Times Square’in Çıplak Kovboyu

Jeffry, orta yaşı çoktan aşmış bir siyahi. Kaldırıma ayaklarını yaymış oturuyor. Belden yukarısı çıplak, sırtını da posta kutusuna dayamış. Öğle üzeri başka bir çıplağı görmek niyetiyle yola çıkmıştım ama o çıplak kara derili değil. Elindeki kartonu uzatıyor, üstüne çiziktirdiği yazıyı okuyorum: "20 dolar ver, istediğin kadar küfret bana. İmza: Jeffry".

"Niye küfrettiriyorsun kendine?" diyorum. Boyun eğiyor: "İşim yok, parasızım. Üç gündür kartona ’Açım’ diye yazdım, ancak bir hamburger parası topladım. Taktik değiştirdim. New York’ta karısına, patronuna diş bileyen çok insan var. Yüzüme sövüp sayarak stres atma fırsatı verdim. Dikkati çekmek için gömleğimi fora ettim."

Kaç para yaptın? "Daha siftah etmedim. Gelip geçenler senin gibi küfür işini merak edip soruyorlar. Sonra çekip gidiyorlar."

Eline para sıkıştırıp yoluma devam ediyorum.

*

Times Square, New York’un en işlek turist uğrağı. Yüksek binalar arasına sıkışmış minik meydanı keserek geçen Broadway, dünyanın tiyatro merkezi. Rengarenk afişler, dev tiyatro ilanları, çeşitli ürünlerin yanardöner ışıklı reklam panoları, gece gündüz pırıl pırıl.

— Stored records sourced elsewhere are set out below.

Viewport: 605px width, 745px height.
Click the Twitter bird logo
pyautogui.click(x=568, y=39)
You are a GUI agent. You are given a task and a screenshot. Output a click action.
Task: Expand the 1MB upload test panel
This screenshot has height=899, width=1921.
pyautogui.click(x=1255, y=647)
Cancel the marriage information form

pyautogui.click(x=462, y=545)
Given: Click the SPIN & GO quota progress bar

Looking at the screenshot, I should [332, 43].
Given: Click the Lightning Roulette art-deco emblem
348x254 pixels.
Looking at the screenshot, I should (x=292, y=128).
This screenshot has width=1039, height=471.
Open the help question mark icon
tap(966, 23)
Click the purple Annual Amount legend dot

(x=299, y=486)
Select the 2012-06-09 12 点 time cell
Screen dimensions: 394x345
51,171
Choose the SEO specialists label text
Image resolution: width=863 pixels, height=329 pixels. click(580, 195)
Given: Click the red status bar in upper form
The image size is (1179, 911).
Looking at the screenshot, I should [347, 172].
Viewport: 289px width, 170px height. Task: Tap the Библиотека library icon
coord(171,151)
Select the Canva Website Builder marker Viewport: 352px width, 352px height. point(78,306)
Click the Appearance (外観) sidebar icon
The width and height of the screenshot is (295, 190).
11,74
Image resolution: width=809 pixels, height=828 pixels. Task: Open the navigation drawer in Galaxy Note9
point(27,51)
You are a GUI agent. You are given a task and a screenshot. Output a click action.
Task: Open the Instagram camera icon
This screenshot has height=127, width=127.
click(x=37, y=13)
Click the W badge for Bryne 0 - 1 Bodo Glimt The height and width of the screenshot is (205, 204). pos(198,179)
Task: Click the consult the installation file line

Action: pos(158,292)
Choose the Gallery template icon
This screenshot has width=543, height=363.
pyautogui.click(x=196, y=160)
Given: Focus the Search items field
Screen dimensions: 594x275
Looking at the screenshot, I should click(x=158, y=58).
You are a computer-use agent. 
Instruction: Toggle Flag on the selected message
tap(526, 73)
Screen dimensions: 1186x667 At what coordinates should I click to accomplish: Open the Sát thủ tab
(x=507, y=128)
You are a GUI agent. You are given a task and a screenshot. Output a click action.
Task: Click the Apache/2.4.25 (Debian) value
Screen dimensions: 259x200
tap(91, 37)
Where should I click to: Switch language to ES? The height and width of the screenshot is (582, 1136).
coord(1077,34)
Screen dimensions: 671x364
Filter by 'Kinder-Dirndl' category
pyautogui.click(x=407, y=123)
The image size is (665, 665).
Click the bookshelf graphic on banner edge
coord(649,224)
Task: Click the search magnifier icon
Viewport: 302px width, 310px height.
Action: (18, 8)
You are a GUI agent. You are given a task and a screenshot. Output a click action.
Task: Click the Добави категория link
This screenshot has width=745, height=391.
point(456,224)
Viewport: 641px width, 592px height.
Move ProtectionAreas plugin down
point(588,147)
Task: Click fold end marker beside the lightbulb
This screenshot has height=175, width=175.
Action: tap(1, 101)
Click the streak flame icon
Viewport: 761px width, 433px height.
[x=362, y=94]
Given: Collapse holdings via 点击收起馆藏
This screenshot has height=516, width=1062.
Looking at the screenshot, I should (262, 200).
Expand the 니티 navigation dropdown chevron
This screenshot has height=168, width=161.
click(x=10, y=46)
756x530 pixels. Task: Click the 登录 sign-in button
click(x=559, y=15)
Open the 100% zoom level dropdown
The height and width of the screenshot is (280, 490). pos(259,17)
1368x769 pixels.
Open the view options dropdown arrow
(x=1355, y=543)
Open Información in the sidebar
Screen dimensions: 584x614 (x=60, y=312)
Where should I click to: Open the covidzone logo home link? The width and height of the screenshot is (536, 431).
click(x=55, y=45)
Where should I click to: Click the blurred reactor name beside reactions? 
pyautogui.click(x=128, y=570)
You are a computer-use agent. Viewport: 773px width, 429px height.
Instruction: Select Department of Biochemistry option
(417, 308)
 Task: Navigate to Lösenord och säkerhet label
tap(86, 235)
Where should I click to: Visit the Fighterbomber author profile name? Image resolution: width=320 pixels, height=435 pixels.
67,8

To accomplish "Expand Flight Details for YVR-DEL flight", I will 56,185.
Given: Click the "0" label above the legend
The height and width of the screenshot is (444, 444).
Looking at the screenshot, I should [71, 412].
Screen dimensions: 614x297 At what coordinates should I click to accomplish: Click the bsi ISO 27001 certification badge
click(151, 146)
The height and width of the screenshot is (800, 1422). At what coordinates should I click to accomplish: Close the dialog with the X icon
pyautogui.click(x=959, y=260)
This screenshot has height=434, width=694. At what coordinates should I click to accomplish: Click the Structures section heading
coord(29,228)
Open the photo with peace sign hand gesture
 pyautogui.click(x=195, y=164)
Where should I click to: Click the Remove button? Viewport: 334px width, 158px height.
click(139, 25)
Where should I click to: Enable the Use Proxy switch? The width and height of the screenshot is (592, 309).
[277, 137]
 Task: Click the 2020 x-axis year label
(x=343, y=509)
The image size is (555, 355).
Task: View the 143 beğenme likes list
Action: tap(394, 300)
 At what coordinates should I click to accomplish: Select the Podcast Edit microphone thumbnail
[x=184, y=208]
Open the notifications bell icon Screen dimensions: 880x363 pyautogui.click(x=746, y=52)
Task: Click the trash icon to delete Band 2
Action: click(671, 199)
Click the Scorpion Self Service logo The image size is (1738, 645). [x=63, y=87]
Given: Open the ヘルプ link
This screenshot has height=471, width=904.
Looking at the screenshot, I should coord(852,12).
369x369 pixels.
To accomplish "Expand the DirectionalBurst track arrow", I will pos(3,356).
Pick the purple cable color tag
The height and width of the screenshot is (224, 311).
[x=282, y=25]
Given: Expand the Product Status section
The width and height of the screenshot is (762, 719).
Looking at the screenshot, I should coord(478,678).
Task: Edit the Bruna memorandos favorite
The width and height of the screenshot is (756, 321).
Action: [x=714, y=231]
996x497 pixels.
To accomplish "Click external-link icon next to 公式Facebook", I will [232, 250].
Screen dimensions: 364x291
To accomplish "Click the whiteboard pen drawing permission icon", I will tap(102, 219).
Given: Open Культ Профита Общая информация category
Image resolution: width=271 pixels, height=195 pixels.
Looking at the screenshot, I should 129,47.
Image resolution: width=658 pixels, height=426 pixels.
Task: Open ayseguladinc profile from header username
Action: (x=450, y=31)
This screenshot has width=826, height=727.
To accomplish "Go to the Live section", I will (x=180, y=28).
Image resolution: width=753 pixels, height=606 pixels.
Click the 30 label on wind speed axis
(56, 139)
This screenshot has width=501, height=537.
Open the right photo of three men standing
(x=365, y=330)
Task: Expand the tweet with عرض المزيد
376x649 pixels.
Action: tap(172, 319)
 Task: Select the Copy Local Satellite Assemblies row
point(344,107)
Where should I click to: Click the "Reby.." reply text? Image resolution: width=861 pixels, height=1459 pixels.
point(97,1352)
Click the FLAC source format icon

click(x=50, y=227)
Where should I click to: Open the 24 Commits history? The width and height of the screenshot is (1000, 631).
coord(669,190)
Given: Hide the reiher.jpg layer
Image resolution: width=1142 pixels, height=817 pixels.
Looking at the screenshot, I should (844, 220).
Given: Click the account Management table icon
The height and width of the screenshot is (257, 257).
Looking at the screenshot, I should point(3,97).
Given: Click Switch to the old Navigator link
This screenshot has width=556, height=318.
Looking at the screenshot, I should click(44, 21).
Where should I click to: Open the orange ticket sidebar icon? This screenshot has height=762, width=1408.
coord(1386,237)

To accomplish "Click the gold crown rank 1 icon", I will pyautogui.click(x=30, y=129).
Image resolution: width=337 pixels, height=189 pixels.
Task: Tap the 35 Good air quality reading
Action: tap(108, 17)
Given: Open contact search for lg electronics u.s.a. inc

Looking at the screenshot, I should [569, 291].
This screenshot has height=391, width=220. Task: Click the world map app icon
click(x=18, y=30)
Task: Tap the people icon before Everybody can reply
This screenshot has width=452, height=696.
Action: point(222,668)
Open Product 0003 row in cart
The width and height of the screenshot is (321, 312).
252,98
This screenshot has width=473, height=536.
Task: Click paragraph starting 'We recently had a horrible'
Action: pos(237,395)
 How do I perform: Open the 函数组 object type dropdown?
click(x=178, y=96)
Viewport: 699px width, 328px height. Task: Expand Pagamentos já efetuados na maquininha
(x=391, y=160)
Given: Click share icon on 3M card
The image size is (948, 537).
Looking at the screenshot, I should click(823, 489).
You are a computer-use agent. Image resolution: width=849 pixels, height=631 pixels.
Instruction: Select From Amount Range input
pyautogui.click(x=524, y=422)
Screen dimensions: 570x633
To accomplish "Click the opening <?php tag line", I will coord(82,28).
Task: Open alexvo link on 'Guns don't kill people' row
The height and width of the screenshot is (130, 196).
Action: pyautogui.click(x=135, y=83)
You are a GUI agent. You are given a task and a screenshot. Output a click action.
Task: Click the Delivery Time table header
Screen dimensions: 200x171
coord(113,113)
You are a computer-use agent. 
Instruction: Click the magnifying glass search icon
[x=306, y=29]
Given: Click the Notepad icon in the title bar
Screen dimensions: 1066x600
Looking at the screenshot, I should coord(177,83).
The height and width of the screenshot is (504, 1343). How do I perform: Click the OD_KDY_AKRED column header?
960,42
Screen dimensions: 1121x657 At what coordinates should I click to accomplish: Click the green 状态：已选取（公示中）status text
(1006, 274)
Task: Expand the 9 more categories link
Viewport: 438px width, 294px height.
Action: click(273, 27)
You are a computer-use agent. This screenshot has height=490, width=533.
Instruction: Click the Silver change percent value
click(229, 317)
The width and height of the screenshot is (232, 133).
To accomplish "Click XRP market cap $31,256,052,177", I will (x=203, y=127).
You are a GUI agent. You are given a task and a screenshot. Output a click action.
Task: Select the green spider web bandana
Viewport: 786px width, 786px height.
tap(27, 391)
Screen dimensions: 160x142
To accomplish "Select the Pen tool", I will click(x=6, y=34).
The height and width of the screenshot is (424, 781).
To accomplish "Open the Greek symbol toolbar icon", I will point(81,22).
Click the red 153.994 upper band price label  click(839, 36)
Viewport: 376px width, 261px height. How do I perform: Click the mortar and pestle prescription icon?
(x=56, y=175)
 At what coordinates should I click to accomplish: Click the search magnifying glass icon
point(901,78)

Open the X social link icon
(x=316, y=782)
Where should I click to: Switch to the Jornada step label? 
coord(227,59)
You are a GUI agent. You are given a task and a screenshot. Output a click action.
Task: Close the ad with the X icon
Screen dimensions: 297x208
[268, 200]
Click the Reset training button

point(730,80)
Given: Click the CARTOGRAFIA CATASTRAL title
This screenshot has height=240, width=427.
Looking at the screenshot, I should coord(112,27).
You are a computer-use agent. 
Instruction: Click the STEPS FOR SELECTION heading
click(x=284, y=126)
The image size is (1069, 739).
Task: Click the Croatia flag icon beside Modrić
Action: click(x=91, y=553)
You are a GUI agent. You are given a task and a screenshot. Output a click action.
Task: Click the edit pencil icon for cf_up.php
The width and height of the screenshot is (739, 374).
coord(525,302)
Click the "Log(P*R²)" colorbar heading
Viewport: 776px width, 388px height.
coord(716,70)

Müzikallerin satılmamış koltuklarını son anda ucuza veren bilet gişeleri önünde, kuyruk hayli uzun. Çoğunluğu kadın kalabalığın ortasında, beyaz bir stetson (kovboy şapkası) görüyorum. Keyfim yerine geliyor, aradığım çıplak bu şapkanın altında.

Robert John Burck, vücut güzeli genç bir adam. Kolları, bacakları sert kaslarla örülü. Karın nahiyesi dümdüz. Teksas stili beyaz şapkası altındaki sarı saçları, sırtına kadar iniyor. Şapkasıyla dizine çıkan işlemeli beyaz çizmesi arasında tek giysi, ’briefs’ denilen küçük beyaz bir külot.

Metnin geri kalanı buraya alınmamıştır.